Copy the material starting with the line that contains "At what coordinates should I click to accomplish: Collapse" and going on through the line that contains "point(15,62)", swapping "arrow" for "icon" and leaving everything else unchanged. Return only those lines.

┌─ SUPPLIED MATERIAL

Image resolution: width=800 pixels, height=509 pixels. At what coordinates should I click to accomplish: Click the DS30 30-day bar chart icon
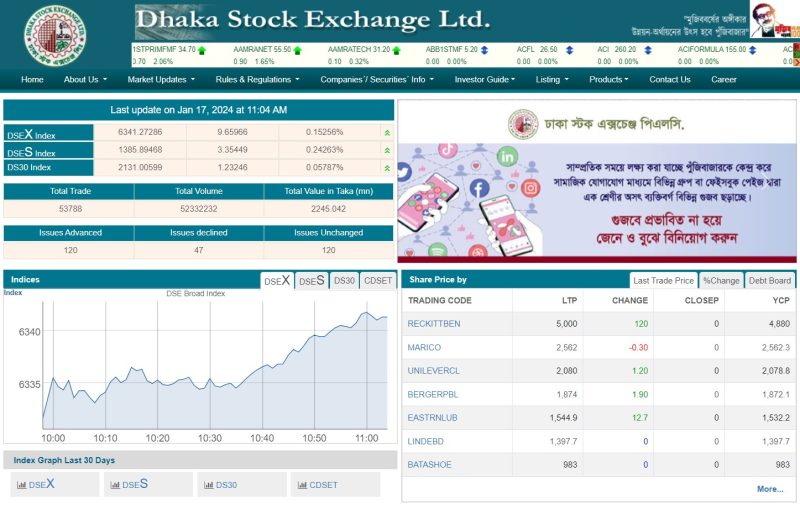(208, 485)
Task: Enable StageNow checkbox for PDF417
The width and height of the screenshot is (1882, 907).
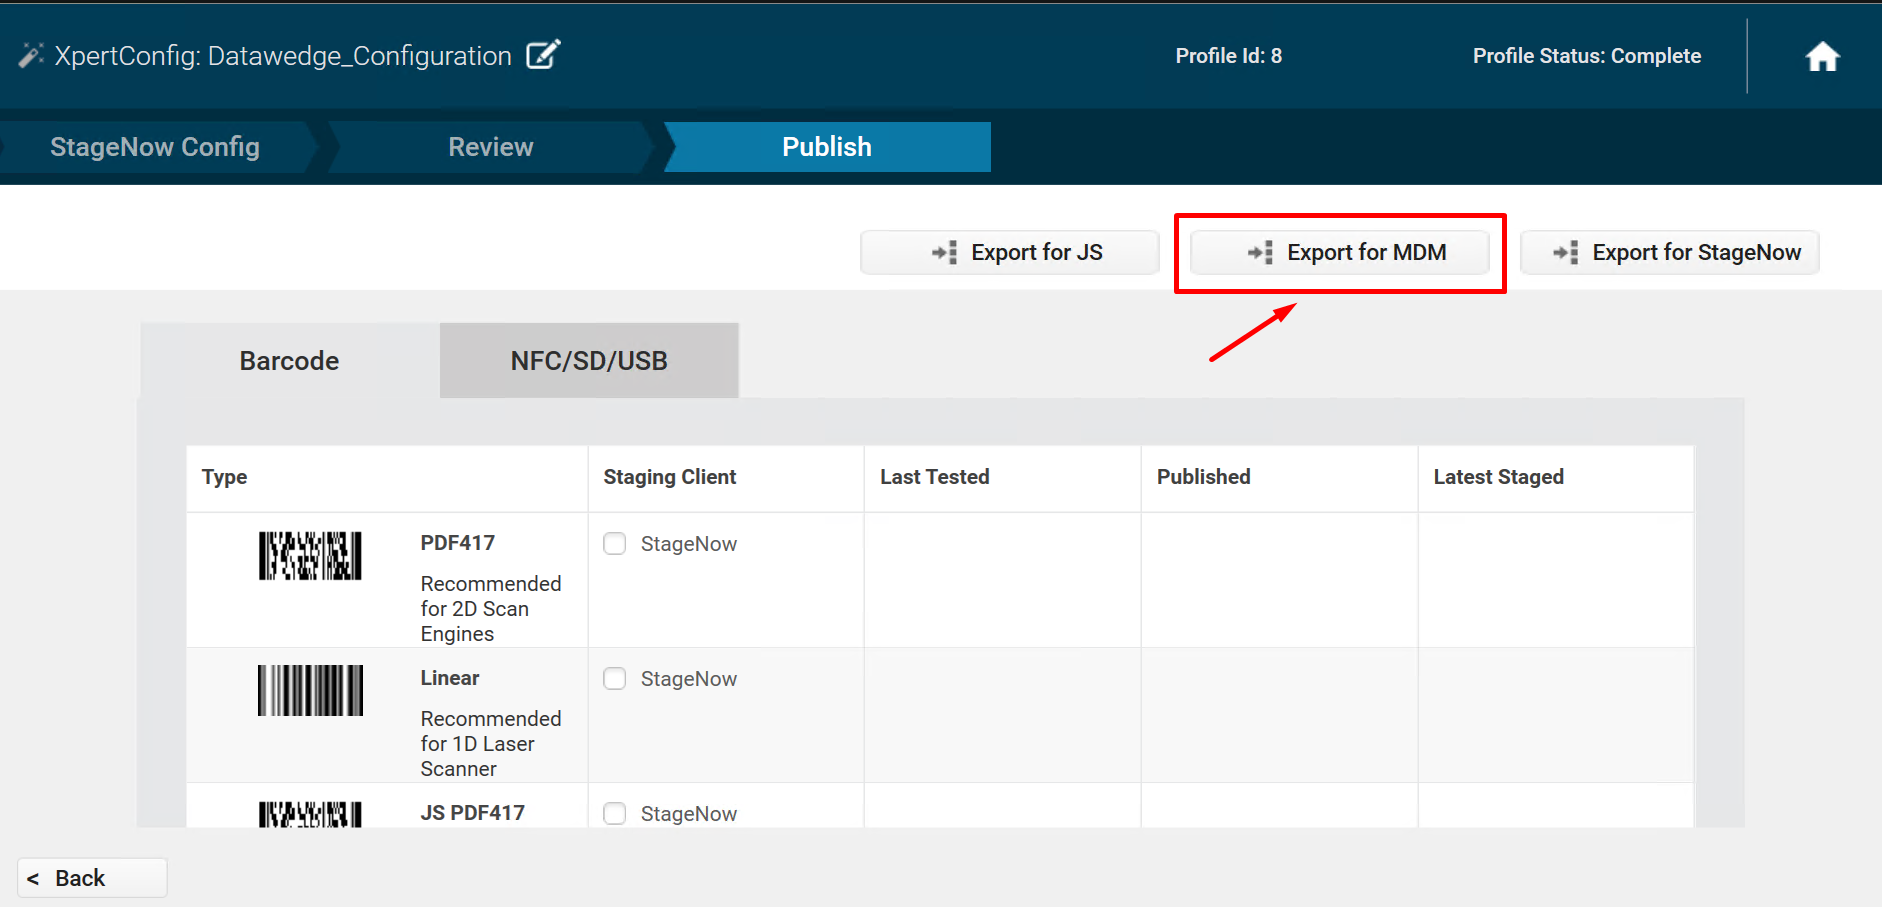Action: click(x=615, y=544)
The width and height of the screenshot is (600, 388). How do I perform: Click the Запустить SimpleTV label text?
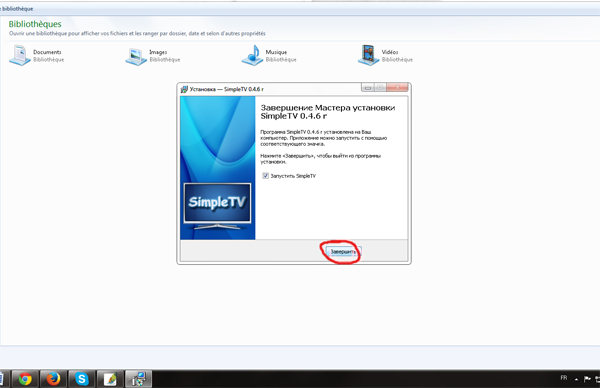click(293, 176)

└─
┌─ SUPPLIED MATERIAL

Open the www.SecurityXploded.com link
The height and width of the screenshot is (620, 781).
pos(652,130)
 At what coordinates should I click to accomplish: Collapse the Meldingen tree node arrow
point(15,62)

└─

TASK RESULT.
 At what coordinates should I click to accomplish: Collapse the Meldingen tree node icon
point(15,62)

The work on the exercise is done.